Au lendemain de notre Live éco avec Jean-Hervé Lorenzi, Charles Znaty, David Butet et Patrick Pilcer, au moment où Emmanuel Macron confie à 26 économistes, sous la houlette de Jean Tirole, prix Nobel, et Olivier Blanchard, ancien chef économiste du FMI, le soin de plancher d’ici la fin de l’année sur les enjeux du climat, des inégalités et de démographie, François Langlet, notre nouveau Monsieur météo (économique), journaliste économique attitré de TF1, analysait la situation de la France dans les colonnes du JDD du 31 mai, énumérant ses atouts et ses faiblesses dans la perspective du plan de relance préparé par le gouvernement.
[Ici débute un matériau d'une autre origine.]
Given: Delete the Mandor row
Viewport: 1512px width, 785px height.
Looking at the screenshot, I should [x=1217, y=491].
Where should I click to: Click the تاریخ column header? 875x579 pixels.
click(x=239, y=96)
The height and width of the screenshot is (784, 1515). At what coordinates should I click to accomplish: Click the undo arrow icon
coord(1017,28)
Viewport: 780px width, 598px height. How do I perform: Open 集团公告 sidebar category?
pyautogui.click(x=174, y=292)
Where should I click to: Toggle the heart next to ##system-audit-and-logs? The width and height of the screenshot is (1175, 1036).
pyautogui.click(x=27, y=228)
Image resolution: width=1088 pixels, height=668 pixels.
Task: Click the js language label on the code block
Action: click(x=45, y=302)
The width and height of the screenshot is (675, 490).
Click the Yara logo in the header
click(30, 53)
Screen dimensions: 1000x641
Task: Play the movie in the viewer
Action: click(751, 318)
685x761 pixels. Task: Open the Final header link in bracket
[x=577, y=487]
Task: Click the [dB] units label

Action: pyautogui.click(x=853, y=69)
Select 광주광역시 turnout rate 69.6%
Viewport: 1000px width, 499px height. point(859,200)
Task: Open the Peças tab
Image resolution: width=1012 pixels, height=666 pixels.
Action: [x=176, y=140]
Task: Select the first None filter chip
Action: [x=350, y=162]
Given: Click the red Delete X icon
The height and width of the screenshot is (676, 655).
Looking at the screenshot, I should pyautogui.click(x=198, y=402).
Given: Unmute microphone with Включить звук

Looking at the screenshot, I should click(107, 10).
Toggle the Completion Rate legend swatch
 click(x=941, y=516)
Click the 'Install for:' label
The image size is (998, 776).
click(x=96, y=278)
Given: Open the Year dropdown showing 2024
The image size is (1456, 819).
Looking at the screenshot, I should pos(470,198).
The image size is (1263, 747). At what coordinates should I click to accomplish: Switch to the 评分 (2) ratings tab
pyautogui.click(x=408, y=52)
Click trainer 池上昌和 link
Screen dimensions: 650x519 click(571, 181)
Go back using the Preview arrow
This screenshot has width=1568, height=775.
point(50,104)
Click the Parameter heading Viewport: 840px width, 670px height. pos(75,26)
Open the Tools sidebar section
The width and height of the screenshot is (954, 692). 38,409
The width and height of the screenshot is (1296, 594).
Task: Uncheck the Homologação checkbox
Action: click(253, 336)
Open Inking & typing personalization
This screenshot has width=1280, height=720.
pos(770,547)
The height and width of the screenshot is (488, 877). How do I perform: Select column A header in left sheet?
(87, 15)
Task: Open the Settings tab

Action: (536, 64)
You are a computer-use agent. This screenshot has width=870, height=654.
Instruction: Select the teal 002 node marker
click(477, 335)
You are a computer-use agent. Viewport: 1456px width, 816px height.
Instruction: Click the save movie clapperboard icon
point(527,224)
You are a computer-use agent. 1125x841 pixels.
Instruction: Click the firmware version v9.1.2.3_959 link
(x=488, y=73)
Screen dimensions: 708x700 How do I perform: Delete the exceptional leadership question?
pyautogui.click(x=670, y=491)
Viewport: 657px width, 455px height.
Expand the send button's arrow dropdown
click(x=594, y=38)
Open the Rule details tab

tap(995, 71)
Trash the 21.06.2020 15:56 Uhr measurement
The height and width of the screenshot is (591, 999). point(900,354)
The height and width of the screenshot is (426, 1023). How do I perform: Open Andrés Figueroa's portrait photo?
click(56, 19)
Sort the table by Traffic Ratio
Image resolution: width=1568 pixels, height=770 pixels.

Certes, la France a des atouts : la centralité géographique de l’Hexagone attire les investisseurs. Certes, les Français se convertissent un peu plus au numérique. Sur ce point, soyons tout de même tempéré (comme notre climat qui l’est de moins en moins), car au pays qui généralisa le Minitel avant que les Américains puis la planète passent à internet, c’est surtout sur Amazon que l’on achète en ligne. Les plateformes de e-commerce des géants français de la distribution ont du mal à s’imposer. C’est vrai également dans des domaines plus pointus comme la télémédecine. Certes, la téléconsultation s’est développée à la faveur de la pandémie de Covid-19 et du confinement, mais la France est encore en retard en matière de télésurveillance, alors qu’elle est une source d’économies considérables pour l’assurance-maladie, et de confort pour le patient.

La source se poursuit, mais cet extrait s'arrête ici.